El 17 de diciembre de 1887 empezó a notarse que Don Bosco había perdido casi todas sus fuerzas. Era sábado y, como siempre, hacia las cuatro de la tarde, solía confesar a los muchachos de los cursos superiores. Ese día, un grupo de unos treinta patojos esperaba afuera, brincando y jugando mientras el secretario los dejaba pasar.
El clérigo Festa se asomó y les dijo que mejor no molestaran a Don Bosco, porque estaba muy mal. Pero los muchachos no se movieron. Entonces Festa entró a decírselo a Don Bosco, quien al principio contestó que no se sentía capaz de hacer ese esfuerzo. Después de un momento de silencio añadió: «¡Con todo, es la última vez que podré confesarlos!».

Festa trató de disuadirlo: «Tiene fiebre, le cuesta respirar…». Pero Don Bosco, con ternura, repitió: «Sin embargo, ¡es la última vez!

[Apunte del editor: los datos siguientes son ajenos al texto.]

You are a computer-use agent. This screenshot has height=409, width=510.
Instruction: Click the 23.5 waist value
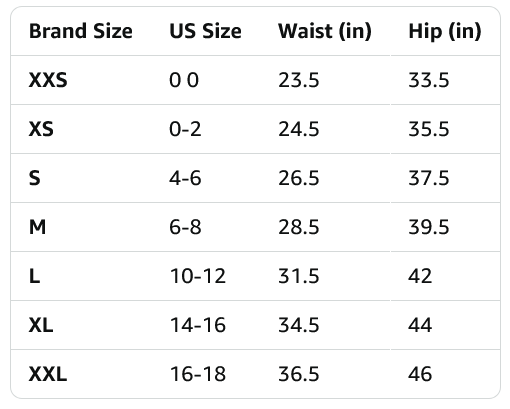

Diles que pasen».
Los patojos entraron y Don Bosco los confesó a todos. Fueron, de hecho, las últimas confesiones a alumnos que escuchó. Decimos “muchachos”, porque el 19 de diciembre todavía confesó a don Joaquín Berto, a quien le dio por penitencia recitar frecuentemente la jaculatoria: «¡Oh, María, sé mi salvación!».
Fuente: Lemoyne, J. B. (s.f.). Memorias biográficas de San Juan Bosco (Vol. 18, p. 416). Central Catequística Salesiana.